**Screenshot grounding data:**
════════

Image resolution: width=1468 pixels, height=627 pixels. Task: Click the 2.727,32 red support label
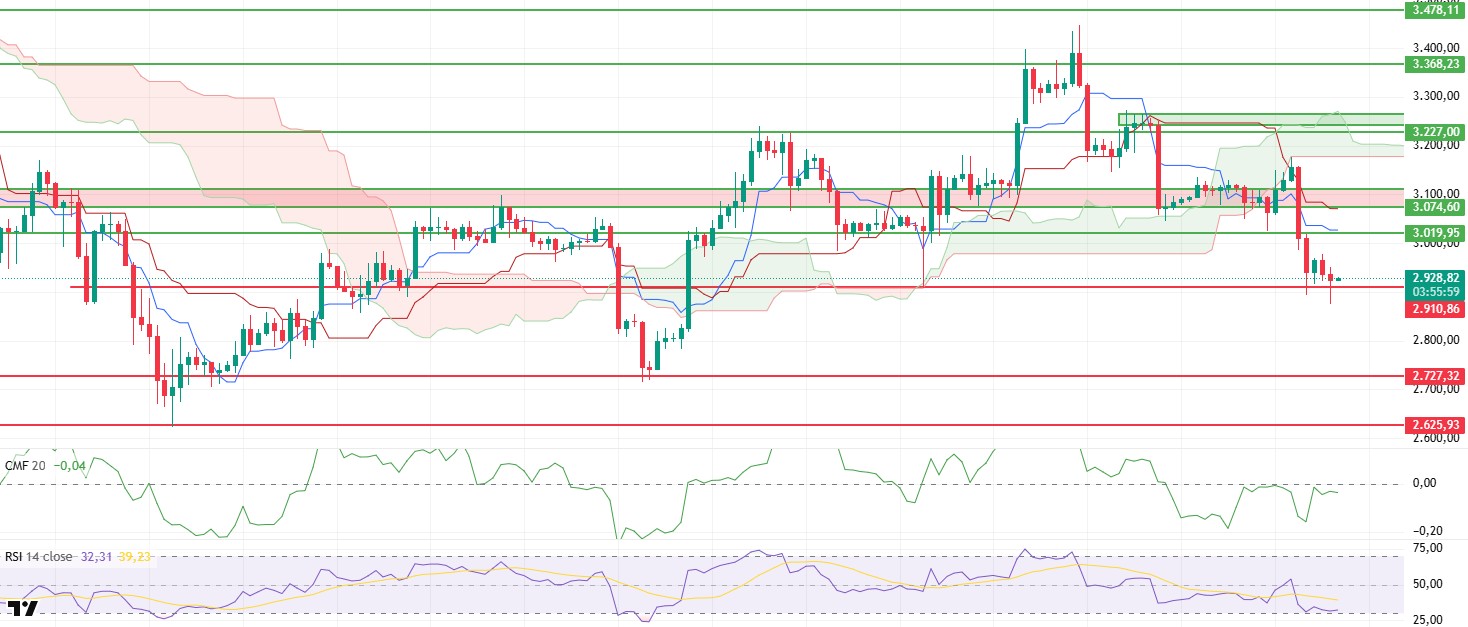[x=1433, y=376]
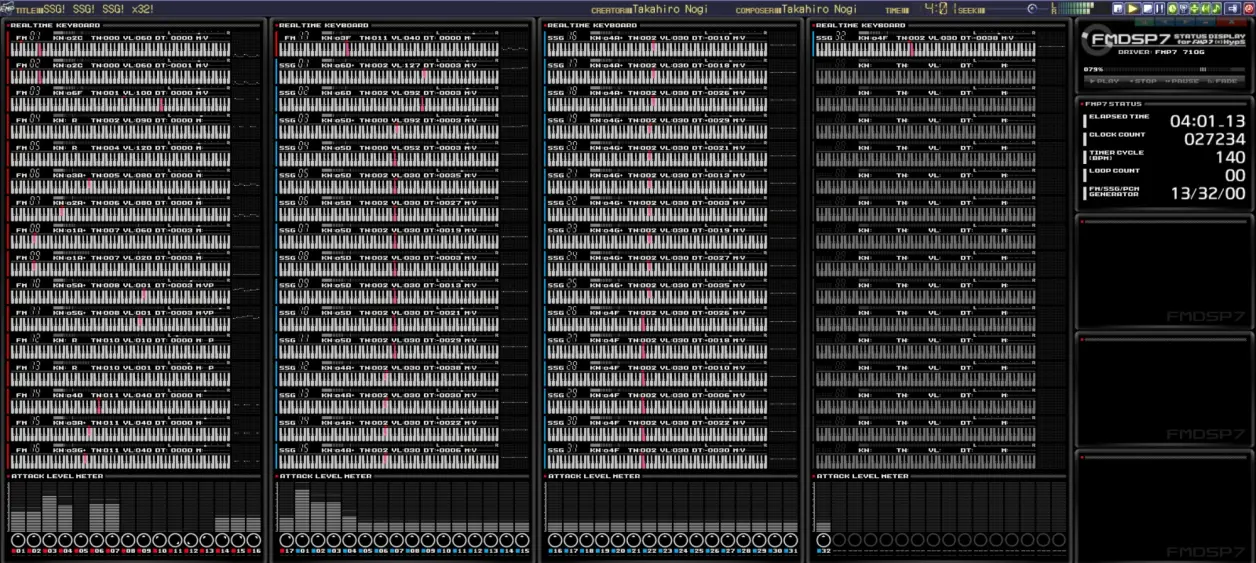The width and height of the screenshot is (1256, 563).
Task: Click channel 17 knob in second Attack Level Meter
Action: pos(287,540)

════════

**REQUIRED WORK:**
Return the complete data unchanged and include none of the pictures.

**OUTPUT FOR THIS TASK:**
Image resolution: width=1468 pixels, height=627 pixels. Task: Click the 2.727,32 red support label
[x=1433, y=376]
The width and height of the screenshot is (1256, 563).
Task: Click channel 17 knob in second Attack Level Meter
Action: pos(287,540)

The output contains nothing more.